Davayı karara bağlayan mahkeme heyeti, sanıklar Selman Gülen ve Nur Gülen, Bekir Öztürk ve Mine Öztürk'ü "silahlı terör örgütüne üye olmak" suçundan 6'şar yıl 3'er ay hapis cezasına çarptırdı.

Sanık Selman Gülen'in tutuklulukta geçirdiği süreyi dikkate alan heyet, Selman Gülen'in "yurt dışı çıkış yasağı" ve "bulunduğu ili terk etmeme" adli kontrol şartıyla tahliyesine karar verdi.

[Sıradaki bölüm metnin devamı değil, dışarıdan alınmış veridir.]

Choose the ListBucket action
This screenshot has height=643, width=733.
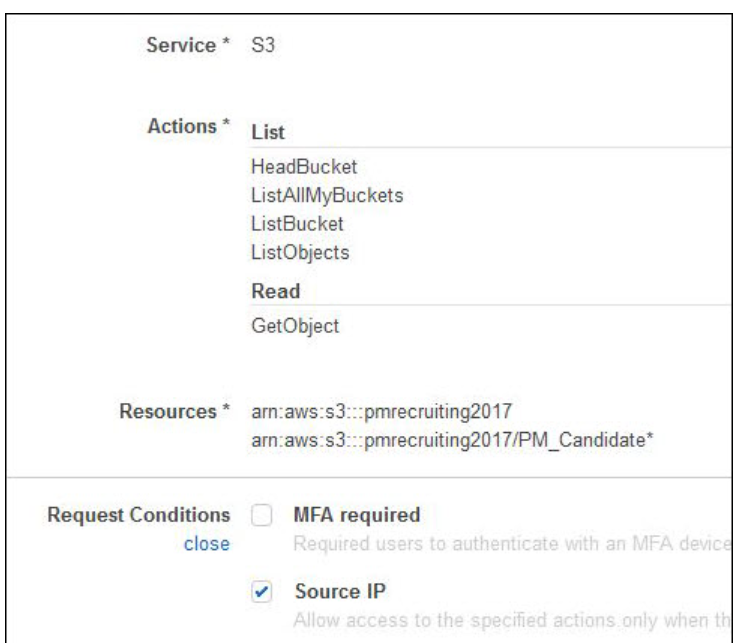(298, 224)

Mahkeme heyeti, diğer sanıklar hakkındaki adli kontrol tedbirlerinin devamına hükmetti.

- İddianameden

İstanbul Cumhuriyet Başsavcılığınca hazırlanan iddianamede, haklarında "FETÖ silahlı terör örgütüne üye olmak" suçundan yakalama kararı bulunan sanıklar Nur Gülen, Bekir Öztürk ve Mine Öztürk'ün, adres kayıtlarının İzmir'de bulunmasına rağmen Sancaktepe'deki "gaybubet evi"nde saklandıkları anlatılmıştı.

Sanıklardan Selman Gülen'in 2018 yılında İstanbul 24. Ağır Ceza Mahkemesince yapılan yargılama sonucu "silahlı terör örgütüne üye olmak" suçundan hapse mahkum edildiği aktarılan iddianamede, cezasının infaz edilmesinin ardından sanığın 7 Haziran 2022'de de cezaevinden tahliye edildiği belirtilmişti.

Tahliyesinden bu zamana kadar herhangi bir adres kaydı bulunmayan Selman Gülen'in, Sancaktepe'deki adreste saklandığının belirlendiği aktarılan iddianamede, sanığın tahliyesinin ardından topluma karışmadığı, örgüt yöneticilerinin talimatları doğrultusunda "gaybubet evi"nde kalmaya devam ettiği, yaşamsal faaliyetlerini karşılayacak ekonomik gelirleri sağlayıcı bir işte çalışmadığı aktarılmıştı.

Sanık Nur Gülen'in örgütün sivil toplum kuruluşlarında yöneticilik yaptığı kaydedilen iddianamede, sanığın örgüt yöneticilerinin talimatları ile bankacılık finansal işlemleri gerçekleştirdiği, örgüte ait basın yayın organlarına düzenli abonelik ödemeleri yaptığı, hakkında yakalama emri olduğunu bilmesine rağmen ifade vermeyi tercih etmediği belirtilmişti.

Sanık Bekir Öztürk'ün Bank Asya'da hesabının bulunduğu aktarılan iddianamede, FETÖ ile iltisaklı yayınlar yapan bir firmaya 2015-2016 yıllarında düzenli ödemeler yaptığı, Kimse Yok Mu isimli kuruluşa para gönderdiği, kullandığı GSM hattı ile örgütün tepe yöneticileri ile çok sayıda görüşmesinin tespit edildiği anlatılmıştı.

Sanık Mine Öztürk'ün ise tanık beyanına göre örgütün mütevelli olarak adlandırdığı yapılanması içerisinde faaliyet yürüttüğü, örgütün sivil toplum kuruluşlarında yöneticilik yaptığı bilgisi verilen iddianamede, sanıklar Selman Gülen ve Nur Gülen, Bekir Öztürk ve Mine Öztürk'ün "silahlı terör örgütüne üye olmak" suçundan 7 yıl 6'şar aydan 15'er yıla kadar hapsi talep edilmişti.